• _Task objective_
Please reproduce every line of the listing below word for word, leaving out the pictures.

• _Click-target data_
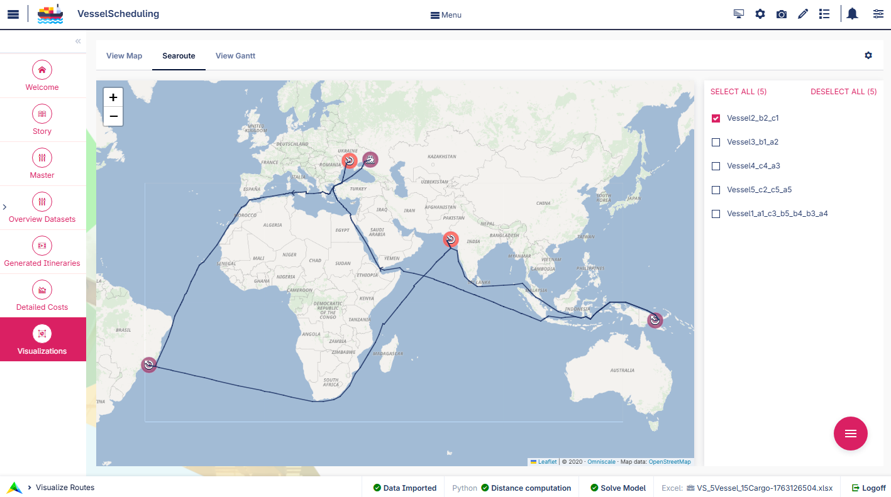Viewport: 891px width, 497px height.
Task: Zoom in the map with plus button
Action: (113, 97)
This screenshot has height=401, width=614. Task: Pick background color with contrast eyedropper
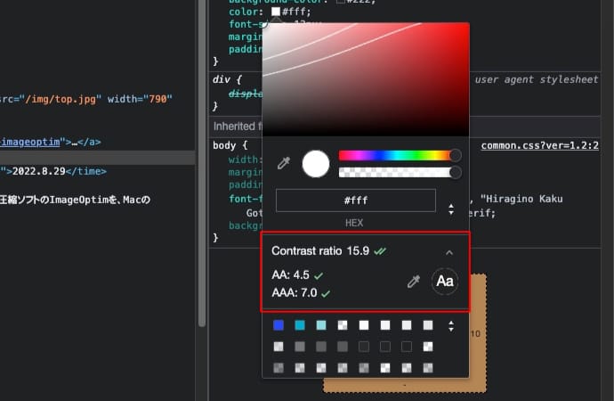click(413, 282)
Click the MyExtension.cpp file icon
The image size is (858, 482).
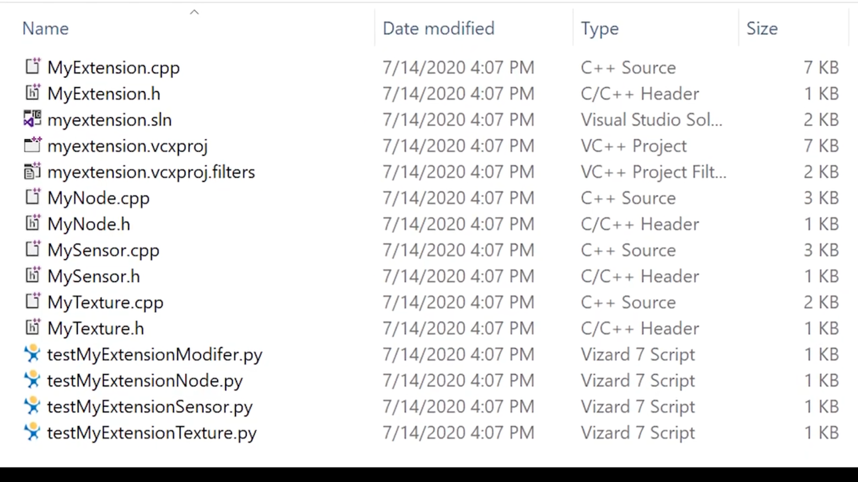click(x=33, y=66)
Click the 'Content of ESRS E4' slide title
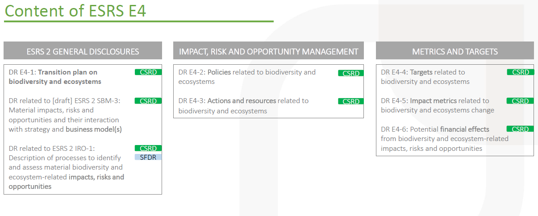The height and width of the screenshot is (216, 538). click(75, 11)
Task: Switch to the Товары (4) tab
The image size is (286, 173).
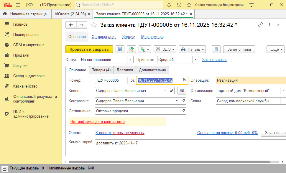Action: 101,70
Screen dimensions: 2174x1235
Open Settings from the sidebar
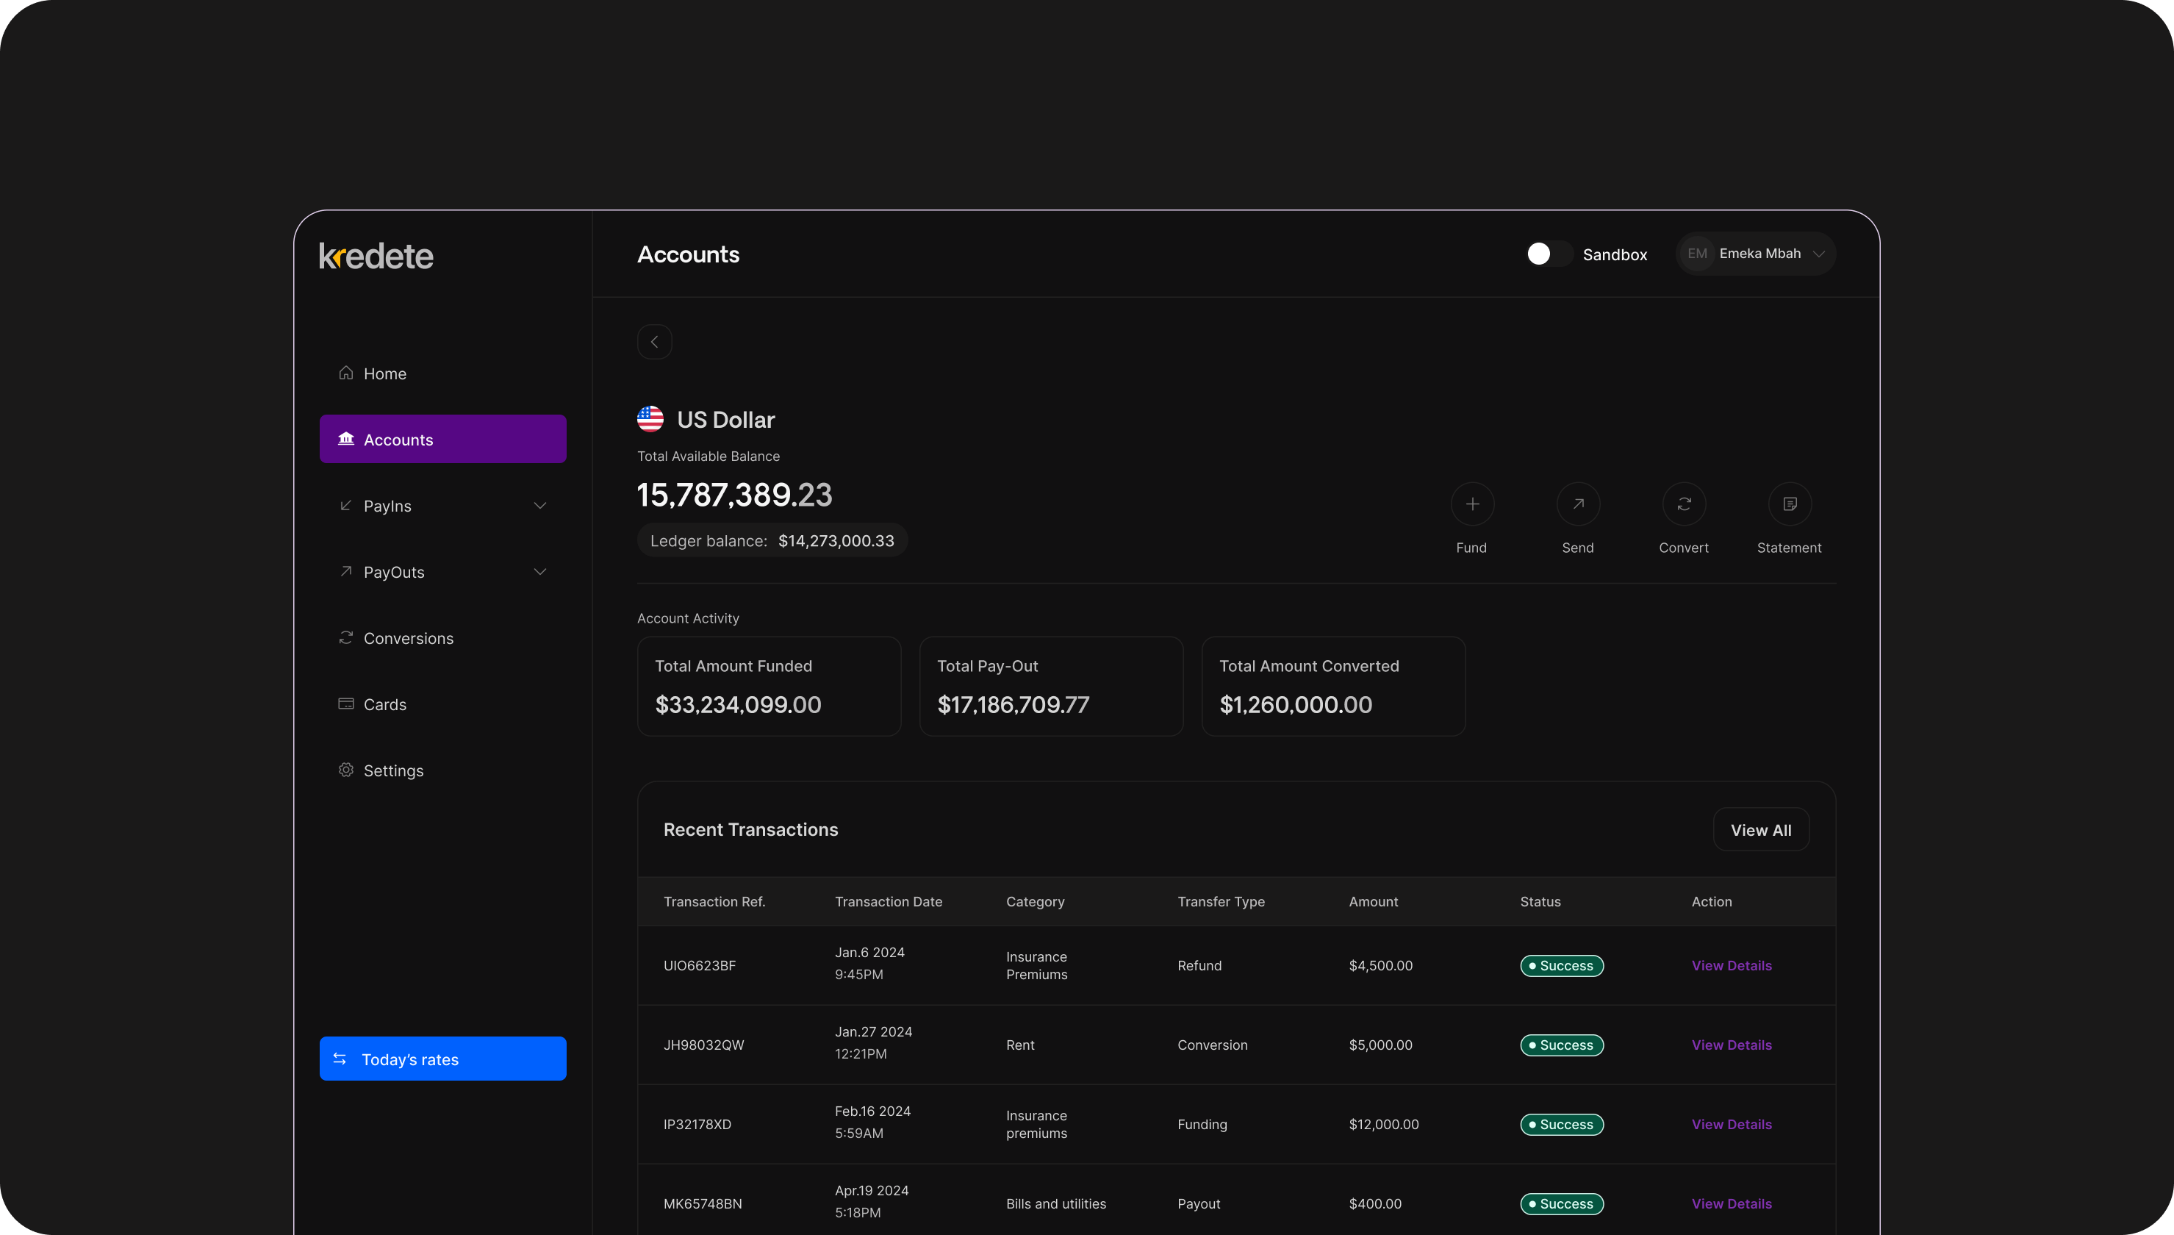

• _Written solution_
Viewport: 891px width, 497px height.
Task: Zoom in the map with plus button
Action: (113, 97)
This screenshot has height=401, width=614. Task: Pick background color with contrast eyedropper
click(413, 282)
Click the MyExtension.cpp file icon
The image size is (858, 482).
click(x=33, y=66)
Click the 'Content of ESRS E4' slide title
The height and width of the screenshot is (216, 538). click(75, 11)
Task: Switch to the Товары (4) tab
The image size is (286, 173).
Action: 101,70
Screen dimensions: 2174x1235
Open Settings from the sidebar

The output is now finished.